Consider UTF-8? #6570

ppenzin · 2021-01-09T03:10:28Z

We are using UTF-16, which has some cross platform compatibility issues, starting with different type used on different platforms - wchar_t on Windows and char16_t everywhere else, with former being a fundamental type (not requiring an include), but latter - defined as an unsigned short. This is thanks to 'nix toolchains picking UTF-32 (which is excessive for most uses) as default Unicode type.

UTF-8 is more cross platform, and supported in Windows since Win10. For prior versions of Windows it should be possible to convert to UTF-16 for things that require it. A quick search shows that V8 might use UTF-8.

I am not sure whether or not UTF-8 would be easier for our text-related projects, like RegEx support. @rhuanjl do you have any thoughts?

The text was updated successfully, but these errors were encountered:

Fly-Style · 2021-01-09T07:32:18Z

I think it's a good idea. UTF-8 has good x-platform compatibility and easier support.
But I also would like to hear @rhuanjl opinion.

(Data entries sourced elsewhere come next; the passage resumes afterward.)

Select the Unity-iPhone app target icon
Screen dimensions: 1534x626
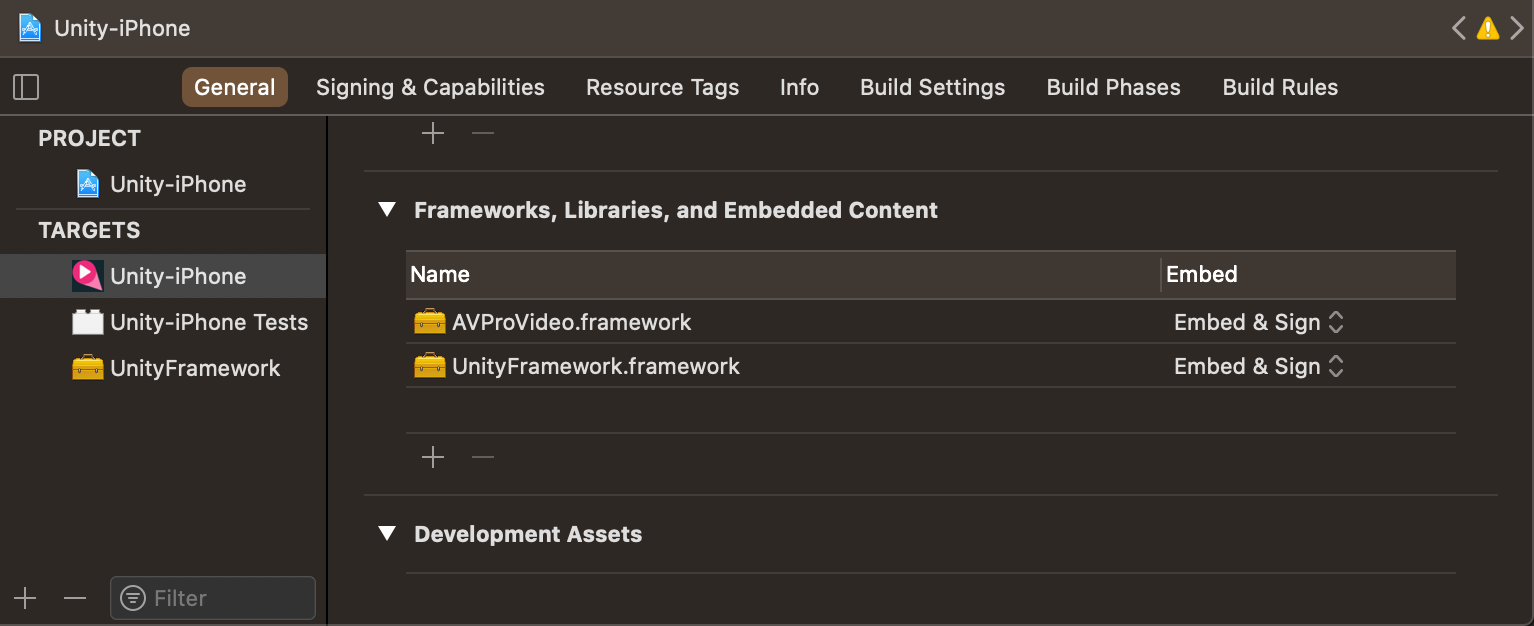tap(85, 275)
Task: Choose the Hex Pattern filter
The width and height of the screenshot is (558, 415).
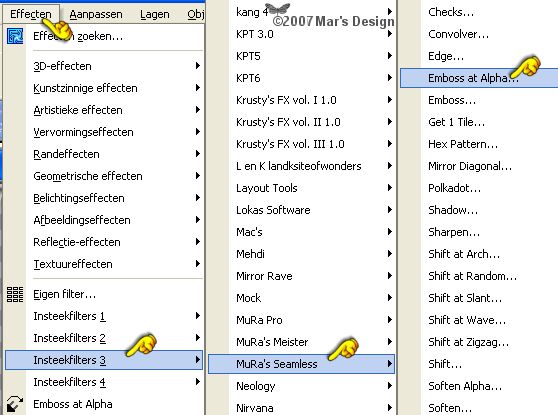Action: [x=463, y=144]
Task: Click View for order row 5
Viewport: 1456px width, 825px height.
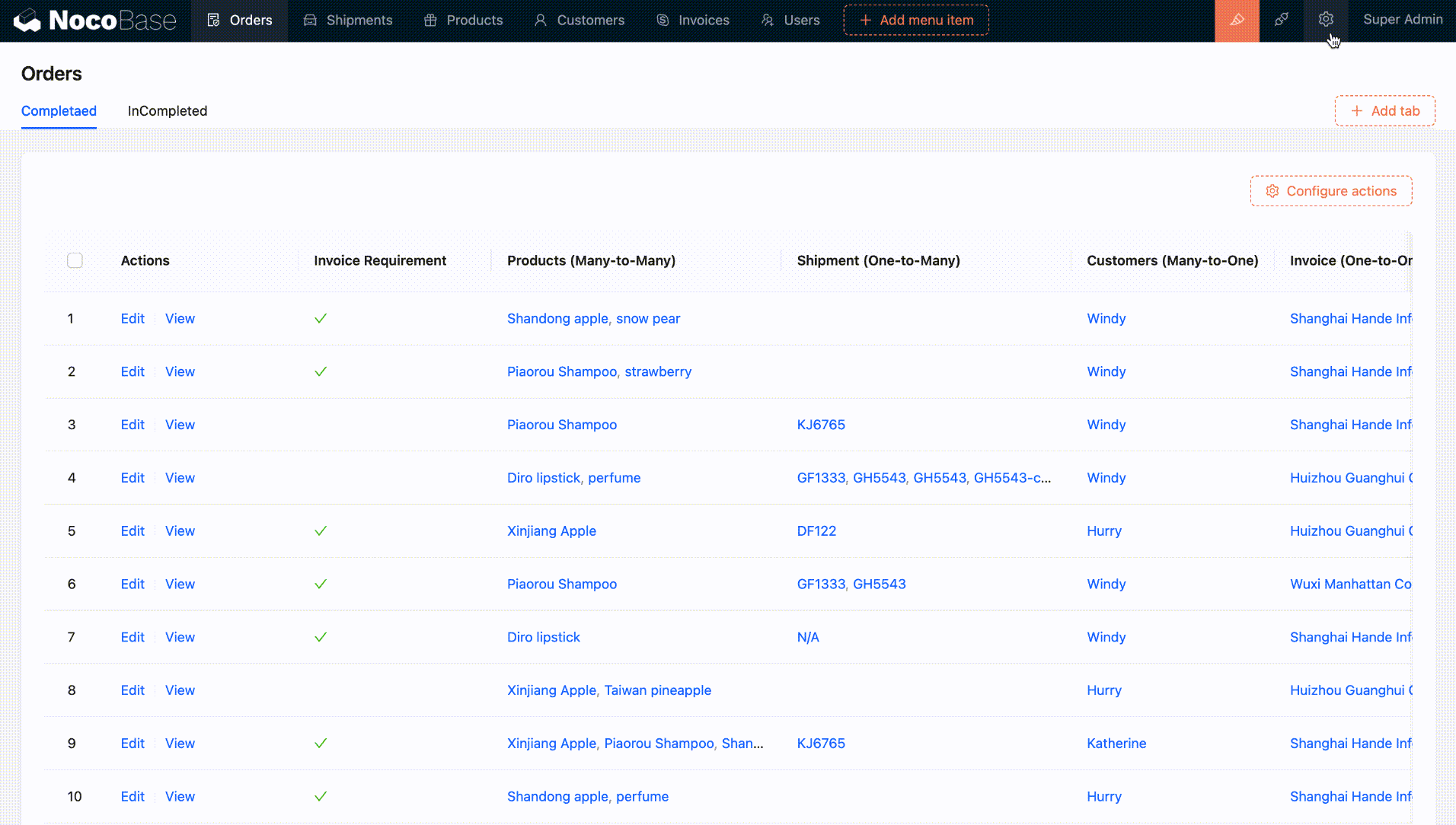Action: [180, 531]
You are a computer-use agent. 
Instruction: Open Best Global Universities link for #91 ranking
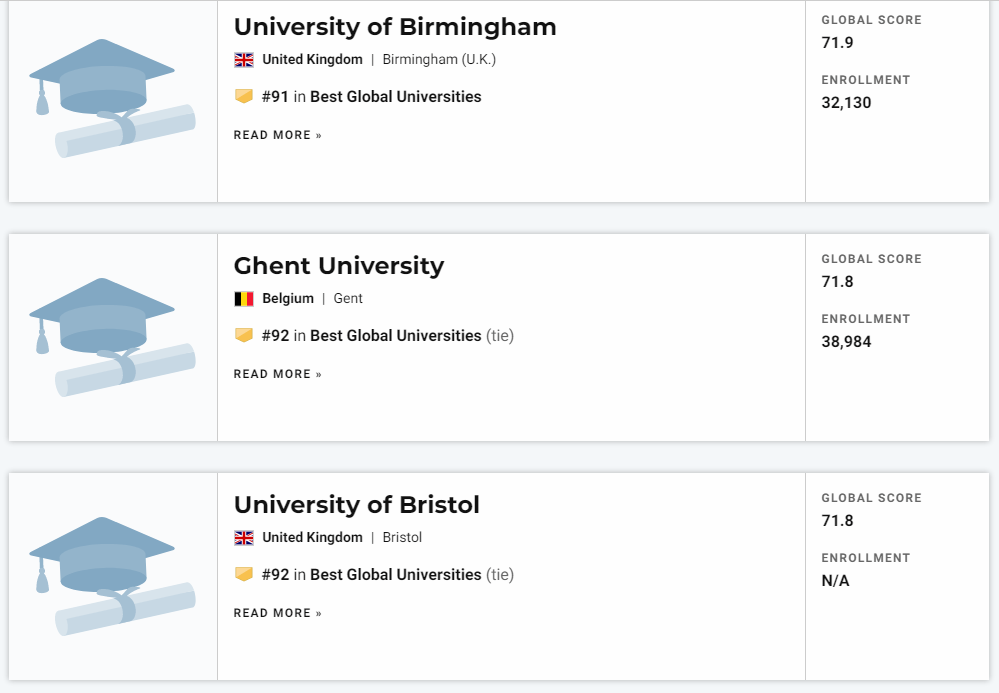(396, 97)
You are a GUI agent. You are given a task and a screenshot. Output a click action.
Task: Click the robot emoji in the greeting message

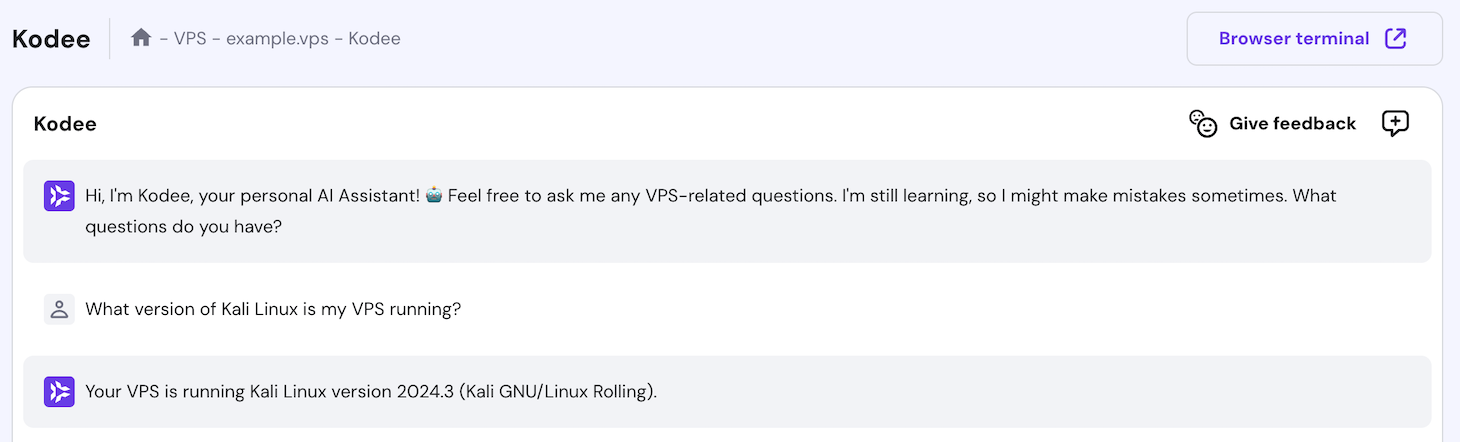point(433,195)
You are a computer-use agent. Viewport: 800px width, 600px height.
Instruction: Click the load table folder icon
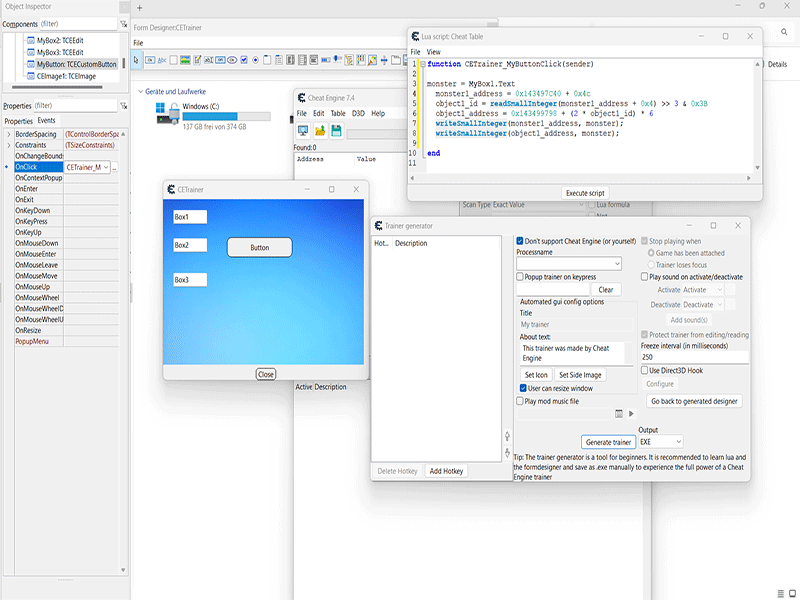point(320,128)
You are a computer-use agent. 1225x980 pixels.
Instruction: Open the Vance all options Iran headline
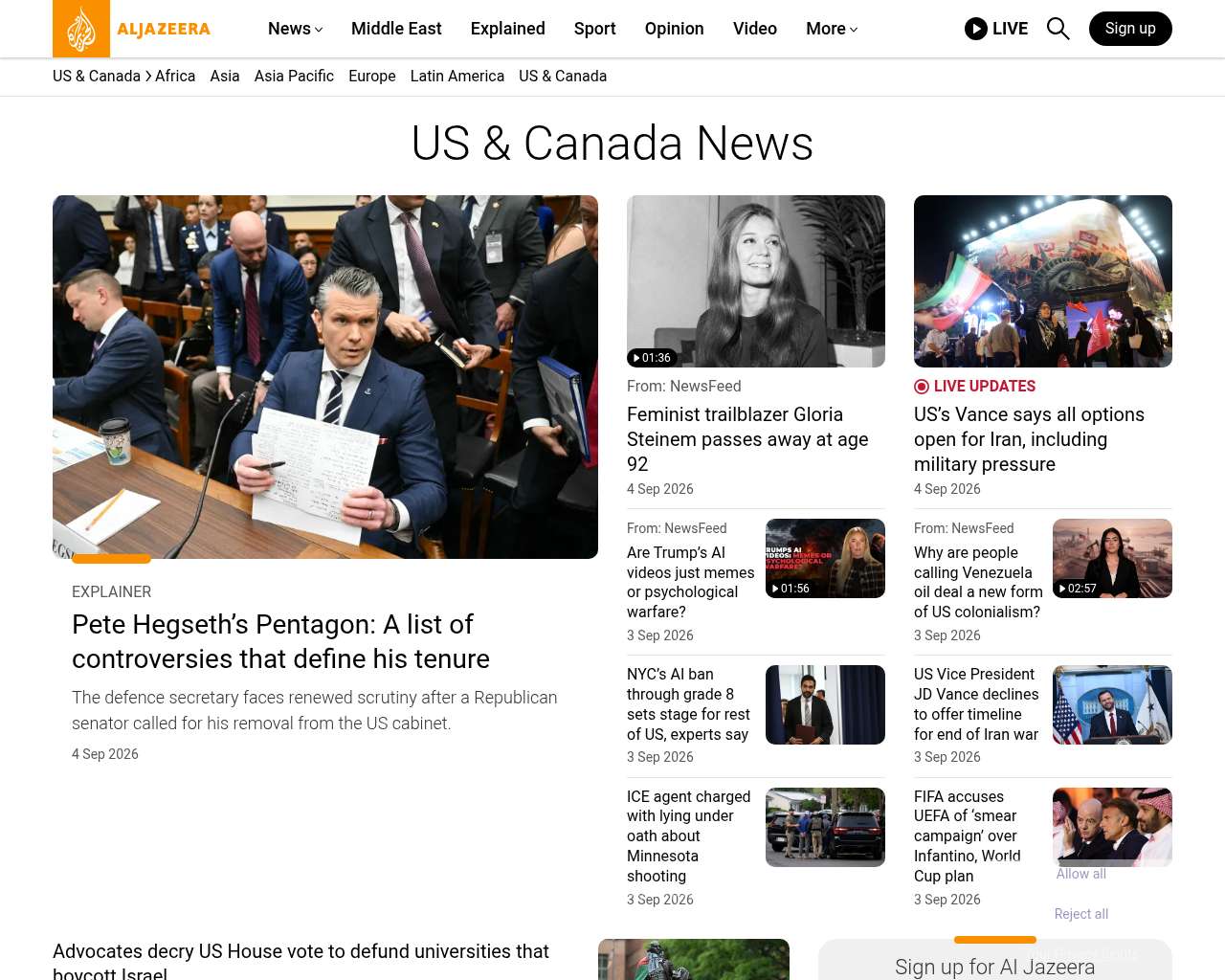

rhuanjl · 2021-01-09T11:42:50Z

Four reservations:

The scale of this kind of change - this is not quick or easy
Existing APIs - primarily the GetStringPointer legacy API that some projects may use - this gives a pointer to the internal UTF16 string - currently it's an incredibly quick function call - admittedly it's in the ChakraWindows header that has been deprecated in it's entirety for sometime but the micrsoft strategy had been to retain it indefinitely for backwards compat.
RegExp - so there is a feature that chakracore does not currently implement but is meant to which is unicode mode RegExp matching in this mode each character is meant to be examined as a surrogate pair - which if I understand correctly only works properly in utf16.
String methods like getCharCodeAt are all defined (in the JS spec) based on utf16.

This abandoned PR attempted to add support for UTF8 strings alongside UTF16: #5348

If we can come up with good answers to those reservations I think it could be a good change BUT it won't be quick and those are not easy issues.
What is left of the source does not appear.